- Reign: 950
- Successor: Maruga
- Born: Sosevuru (Angadi), Chikkamagaluru District Karnataka
- Dynasty: Hoysala Dynasty

= Sala (Hoysala Dynasty) =

Sala is the legendary founder of the Hoysala dynasty of Karnataka, India. He is remembered for the famous story in which he killed a tiger (or lion) on the command of his Jain preceptor, an act that is said to have given the dynasty its name.

== Legend and name ==

According to Hoysala tradition, the dynasty's name originated from the words Hoy, Sala! meaning "Strike, Sala!", shouted by his Jain guru Sudatta Muni when Sala encountered a tiger (sometimes described as a lion) threatening the sage during worship. Sala is said to have slain the beast with a single blow, establishing his bravery and giving rise to the royal emblem depicting the fight.

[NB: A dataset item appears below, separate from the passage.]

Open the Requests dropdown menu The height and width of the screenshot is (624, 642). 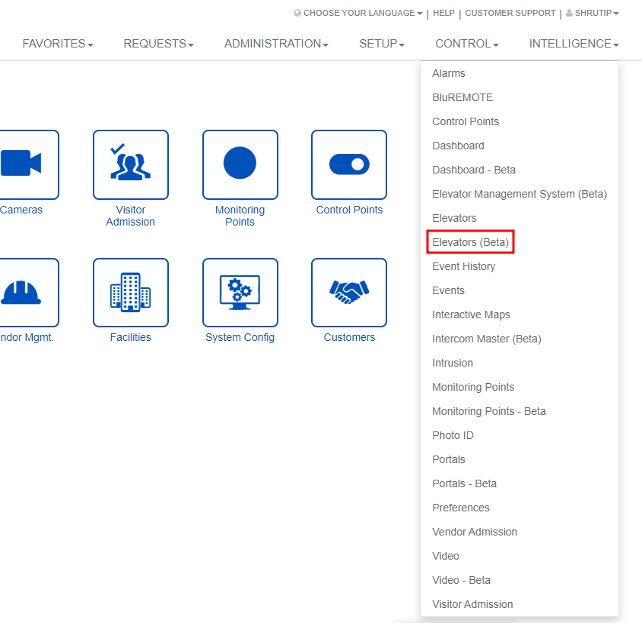[x=158, y=44]
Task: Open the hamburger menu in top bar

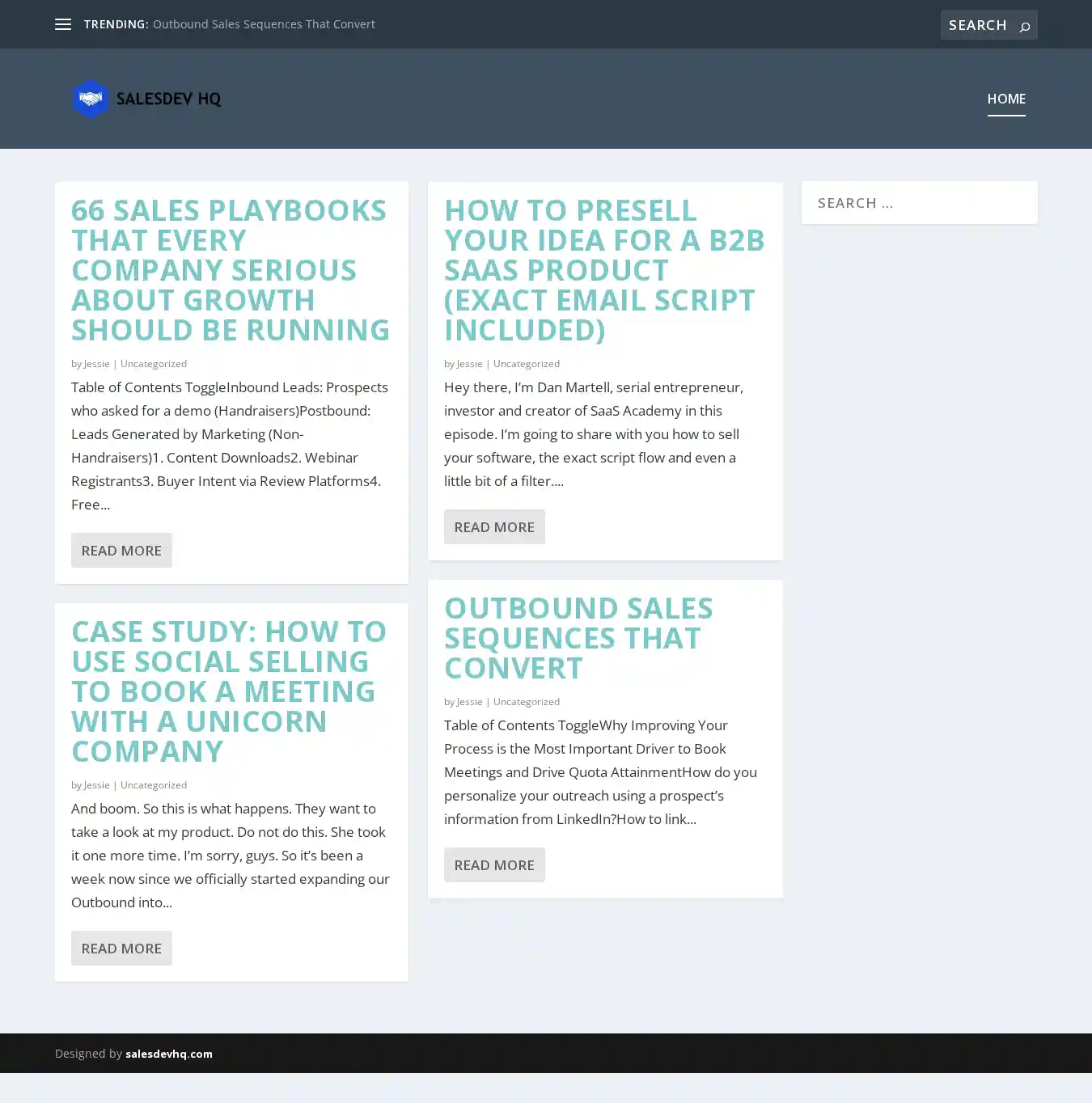Action: (63, 24)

This legend is prominently depicted in sculpture at Hoysala temples such as the Chennakeshava Temple at Belur, where the emblem of Sala fighting the tiger/lion became the royal crest of the Hoysalas.

== Historical context ==

While Sala himself remains a semi-legendary figure, inscriptions suggest that the Hoysala family originated in the Malnad region (Western Ghats) of Karnataka. Sosevuru, now known as Angadi village in Chikkamagaluru district, is traditionally regarded as their ancestral home and was a prominent Jain religious center at the time.

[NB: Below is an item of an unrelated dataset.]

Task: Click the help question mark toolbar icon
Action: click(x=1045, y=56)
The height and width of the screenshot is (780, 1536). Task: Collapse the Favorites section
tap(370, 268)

The Hoysalas began as local chiefs or feudatories of the Western Chalukyas of Kalyana. Early rulers like Nripa Kama and Vinayaditya expanded their influence over Gangavadi (southern Karnataka). The dynasty rose to major power in the 12th century under King Vishnuvardhana, who defeated the Cholas and consolidated control over the Deccan.

== Legacy ==

Sala's the legend of his tiger-slaying act served as a powerful origin myth for the Hoysala dynasty. It symbolized royal valor and divine favor, legitimizing the dynasty’s rule and linking it to the protection of religious institutions.

Today, the "Hoy, Sala!" story and emblem are iconic parts of Karnataka’s cultural heritage, celebrated in art, sculpture, and folklore.